▶ _Tasks for this exercise_
1. Answer these questions from the gold price analysis, writing each answer on its own line with the same letter:
(a) Which fund is used to chart the metal?
(b) What color are the labels and path lines of the alternative scenario?
(c) What are the two key support areas?
2. Decide whether each statement agrees with the gold price analysis. Give yes or no, and quote the words from the analysis that decide it.
(a) The primary scenario is drawn with tan wave labels.
(b) Both scenarios expect a sizable decline during the rest of the decade.
(c) In the black scenario, the October 2023 low is labeled sub-wave (ii).
3. Carry on the gold price analysis from its last sentence.

▶ _Excerpt_
┌────────

The nine-year rally in gold prices might have ended, although there’s a scenario that would allow for one more new high to be made next year. In the near term though, we believe a decline is due.
Charting the metal via the SPDR Gold Shares fund (NYSEARCA:GLD), it’s possible to count a completed upward structure from the low of late 2015.
A completed count implies that a substantial decline is due that could last several years. This idea is shown as our primary scenario, depicted with black wave labels and grey path on the monthly chart below.
An alternative way of viewing the structure requires that it make yet another new high before it can be counted as complete. We show the alternative scenario using tan labels and path lines.
The monthly chart shows broadly how the two scenarios compare. Both of them predict a sizable decline during the remainder of the decade. Additionally, both call for a smaller but still substantial decline from near the current price before the market decides which scenario to follow.
Most gold traders who monitor wave counts will have noticed the potentially complete five-wave move up from the October 2023 low. On our weekly chart below, the low is labeled as sub-wave ‘b’ in the black scenario and as sub-wave (ii) in the tan scenario. The potentially complete structure that would be relevant to traders working on medium-to-slow time frames is marked as black sub-wave ‘c’ and alternatively as tan sub-wave (iii).
The decline that follows the completed impulse ‘b’ or (iii) should turn into either a retrace of the impulse itself or the start of a new downward pattern.
We believe the market can postpone its ultimate decision about which scenario to follow until price tests one of two key support areas near 224.90 – 221.30 and 208.90 – 204.80. In the context of the primary (black) scenario, hitting either area would represent a test of the previous area of consolidation. In the context of the alternative (tan) scenario it would represent a typical wave (iv) retracement that sets the foundation for a final move higher.

└────────

▶ _Information provided_

┌────────

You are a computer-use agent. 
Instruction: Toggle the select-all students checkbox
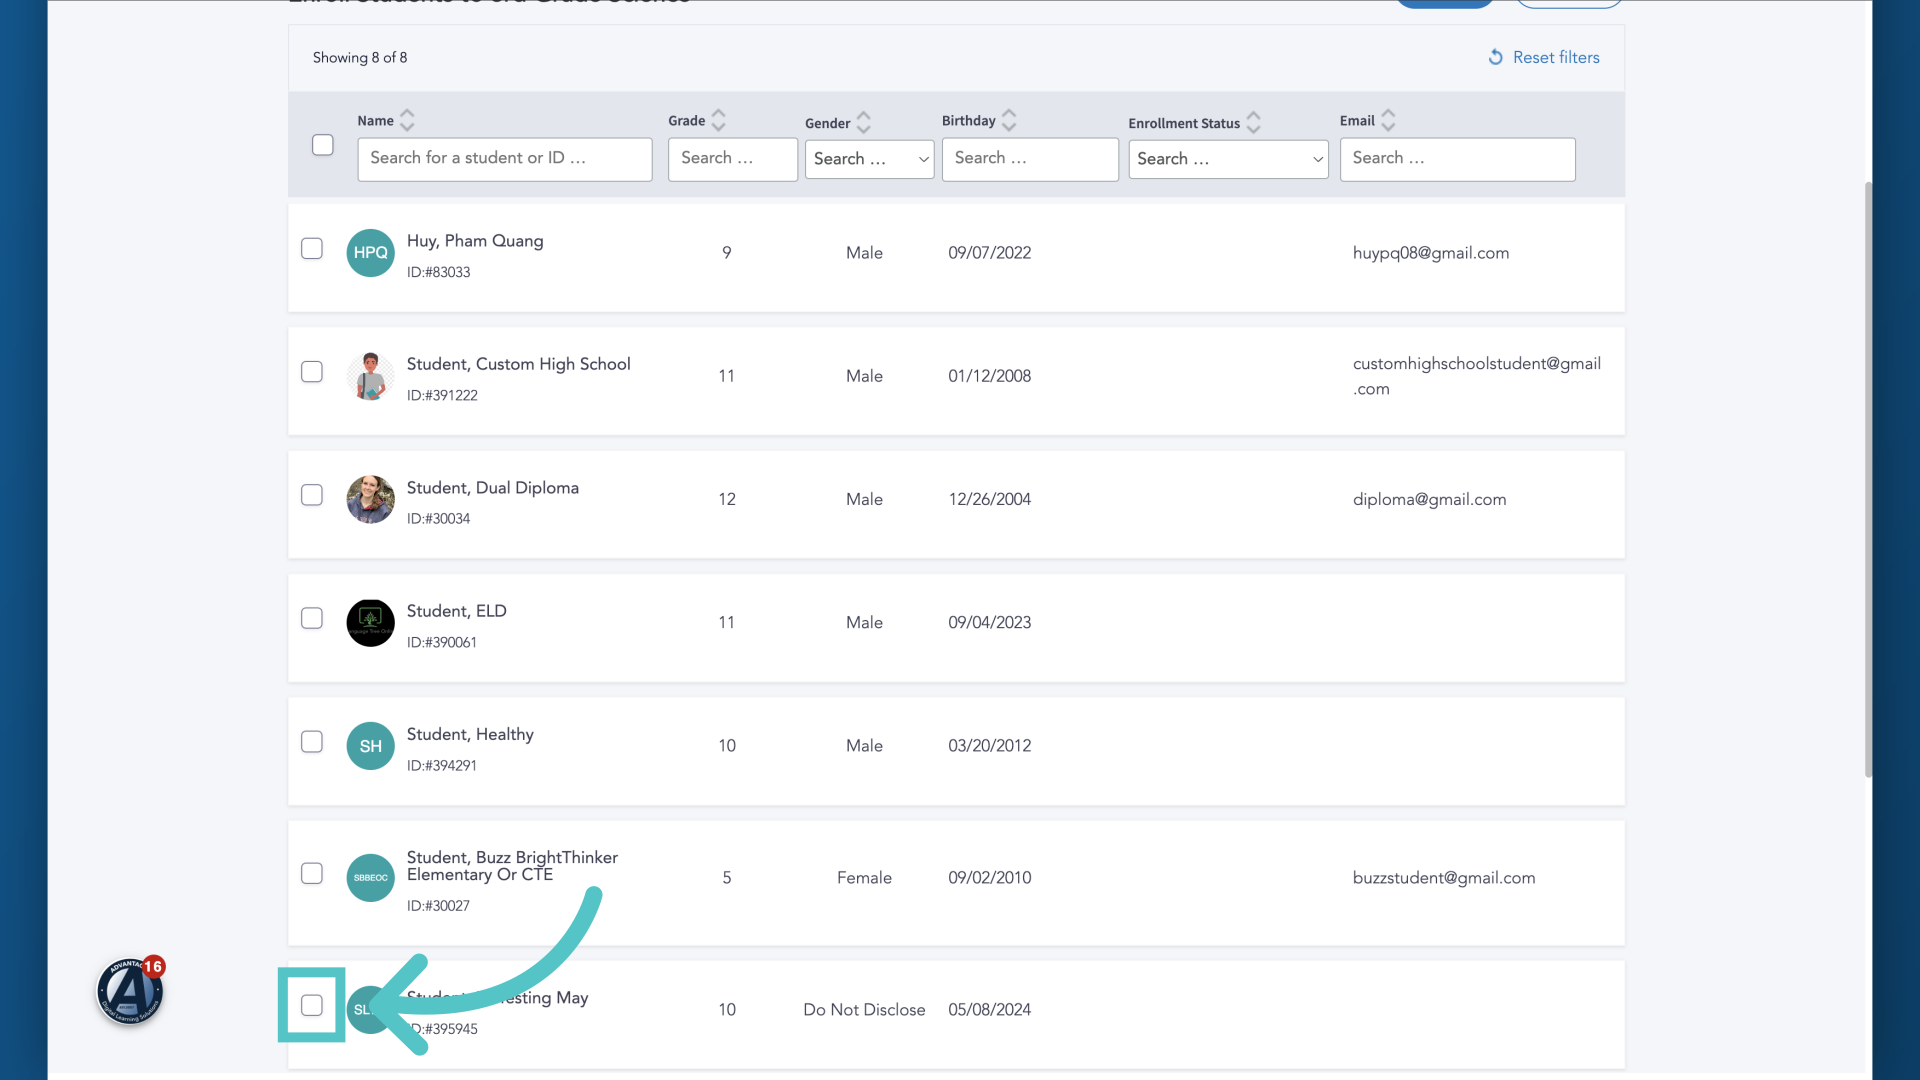point(322,145)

└────────

▶ _Results for the exercise_
1.
(a) The SPDR Gold Shares fund (NYSEARCA:GLD)
(b) Tan
(c) 224.90 – 221.30 and 208.90 – 204.80

2.
(a) No: "depicted with black wave labels and grey path"
(b) Yes: "Both of them predict a sizable decline during the remainder of the decade."
(c) No: "the low is labeled as sub-wave ‘b’ in the black scenario and as sub-wave (ii) in the tan scenario"

3.
Additional factors favorable to an imminent downturn include the price divergence shown by the adaptive CCI momentum indicator and also the current high phase of the dominant 86-week price-time cycle.
On a daily chart (not shown here) we’re monitoring the possible development of a lower high compared to the one in early November. That lower high would represent an upward retrace of the initial downward move. At the moment it looks as though the small corrective upward structure of the retracement might not be complete until sometime in after the turn of the year.
Elliott wave analysis identifies the places where the market is more likely to turn, as well as the possible target destination of a move. It also shows where price specifically should not go if the main scenario’s thesis is true. For a trader to make use of these “if this, then that” types of scenarios, it’s helpful to have guidance from people who have already integrated Elliott wave into their trading. Our newsletter follows crude oil, major stock indices, currencies, metals, bonds, and related markets on weekly and daily time frames. You can also inquire about our intraday service, which is more customized.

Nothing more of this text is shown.